The carriage now passed more rapidly over the neglected road, and wound where the ruins, cleared on either side, permitted access to the tower. In two minutes more I was in the same chamber with my only surviving brother. Oh, why—why can I not dwell upon that scene, that embrace, that reconciliation?—alas! the wound is not yet scarred over.

I found Gerald, at first, haughty and sullen; he expected my reproaches and defiance,—against them he was hardened; he was not prepared for my prayers for our future friendship, and my grief for our past enmity, and he melted at once!

But let me hasten over this. I had well-nigh forgot that, at the close of my history, I should find one remembrance so endearing, and one pang so keen. Rapidly I sketched to Gerald the ill fate of Aubrey; but lingeringly did I dwell upon Montreuil’s organized and most baneful influence over him, and over us all; and I endeavoured to arouse in Gerald some sympathy with my own deep indignation against that villain. I succeeded so far as to make him declare that he was scarcely less desirous of justice than myself; but there was an embarrassment in his tone of which I was at no loss to perceive the cause. To accuse Montreuil publicly of his forgery might ultimately bring to light Gerald’s latter knowledge of the fraud. I hastened to say that there was now no necessity to submit to a court of justice a scrutiny into our private, gloomy, and eventful records. No, from Oswald’s communications I had learned enough to prove that Bolingbroke had been truly informed, and that Montreuil had still, and within the few last weeks, been deeply involved in schemes of treason, full proof of which could be adduced, far more than sufficient to insure his death by the public executioner. Upon this charge I proposed at the nearest town (the memorable seaport of———) to accuse him, and to obtain a warrant for his immediate apprehension; upon this charge I proposed alone to proceed against him, and by it alone to take justice upon his more domestic crimes.
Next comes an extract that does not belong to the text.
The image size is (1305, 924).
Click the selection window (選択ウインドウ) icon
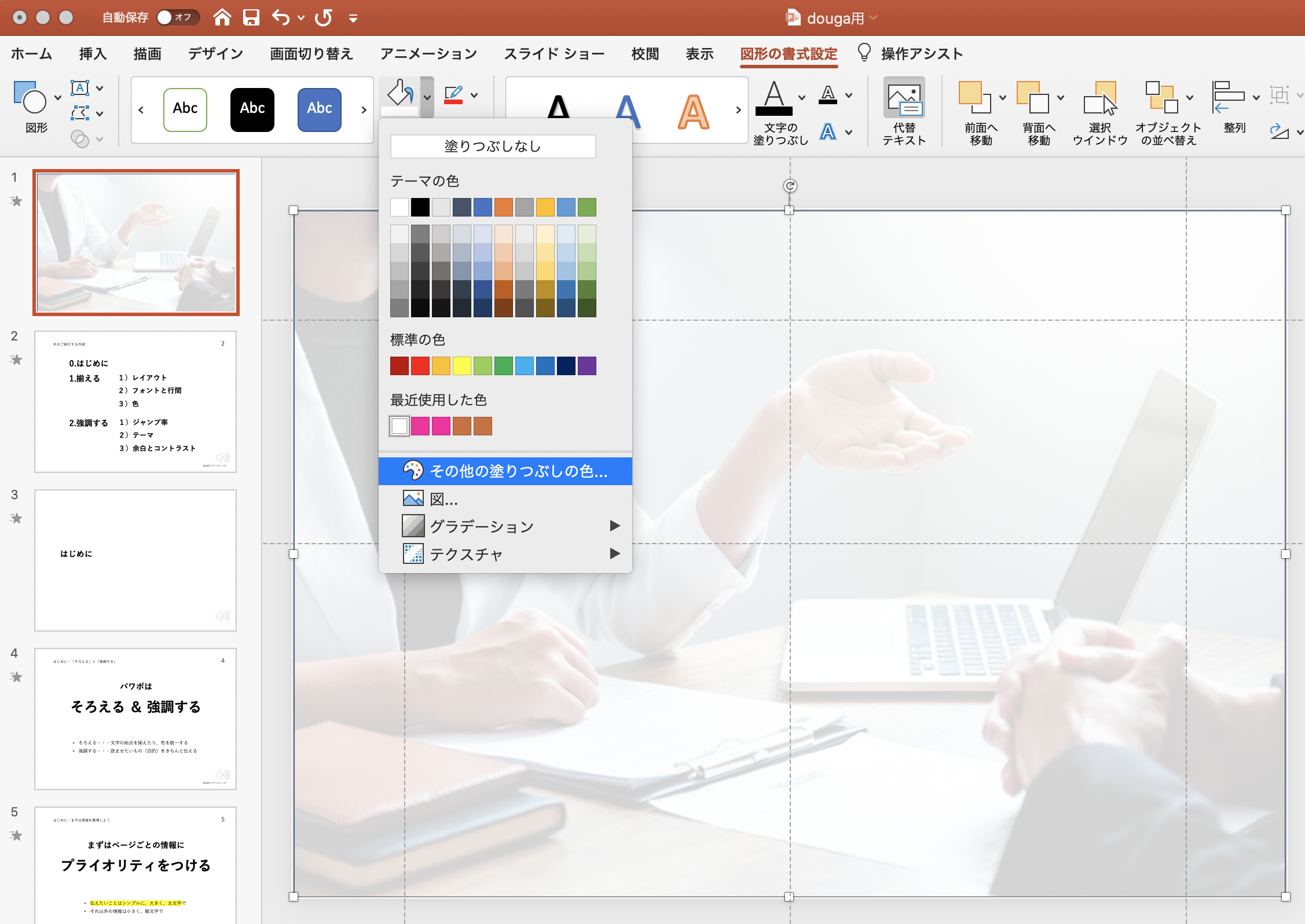pyautogui.click(x=1099, y=98)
My brother yielded at last his consent to my suggestions. “I understand,” said I, “that Montreuil lurks in the neighbourhood of these ruins, or in the opposite islet. Know you if he has made his asylum in either at this present time?”

“No, my brother,” answered Gerald, “but I have reason to believe that he is in our immediate vicinity, for I received a letter from him three days ago, when at Lord———‘s, urging a request that I would give him a meeting here, at my earliest leisure, previous to his leaving England.”
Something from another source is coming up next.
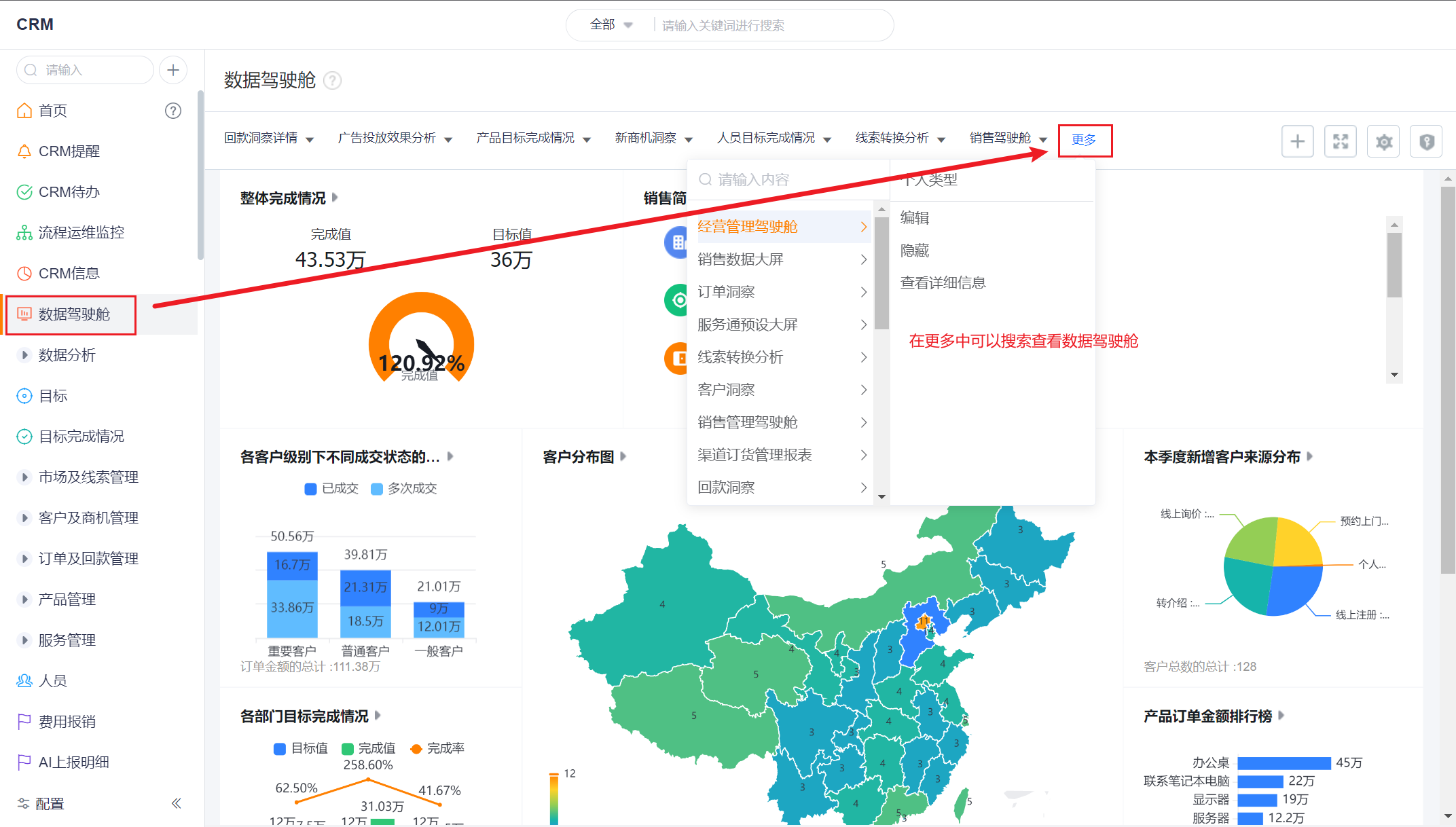Click the question mark icon next to 首页
Viewport: 1456px width, 827px height.
pos(173,111)
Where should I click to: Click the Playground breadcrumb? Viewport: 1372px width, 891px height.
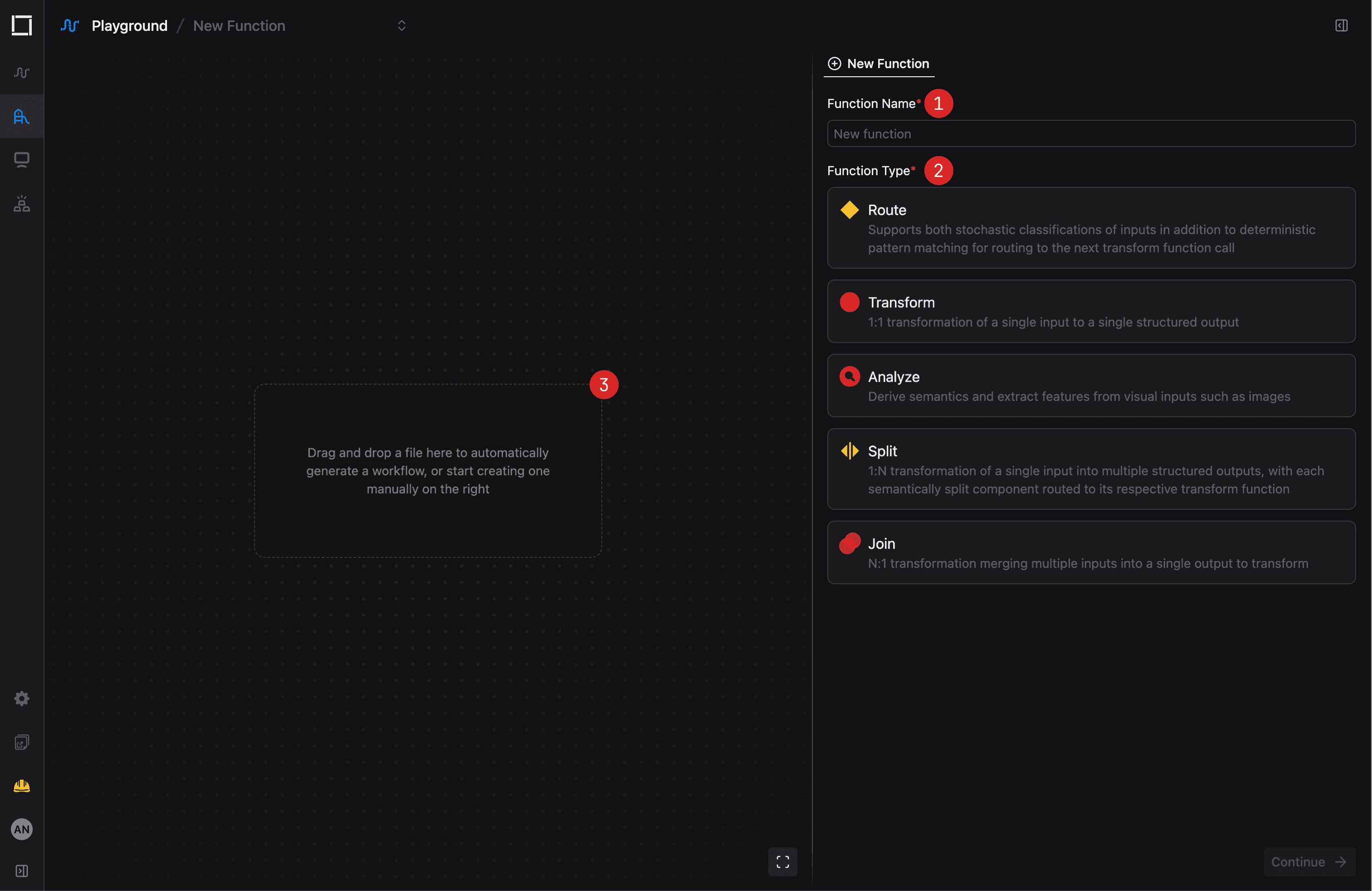click(129, 25)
“Has he really then obtained permission to return to France?”

“Yes,” replied Gerald, “he informed me in this letter that he had just received intelligence of his pardon.”

“May it fit him the better,” said I, with a stern smile, “for a more lasting condemnation. But if this be true we have not a moment to lose: a man so habitually vigilant and astute will speedily learn my visit hither, and forfeit even his appointment with you, should he, which is likely enough, entertain any suspicion of our reconciliation with each other; moreover, he may hear that the government have discovered his designs, and may instantly secure the means of flight. Let me, therefore, immediately repair to———, and obtain a warrant against him, as well as officers to assist our search. In the meanwhile you shall remain here, and detain him, should he visit you; but where is the accomplice?—let us seize him instantly, for I conclude he is with you.”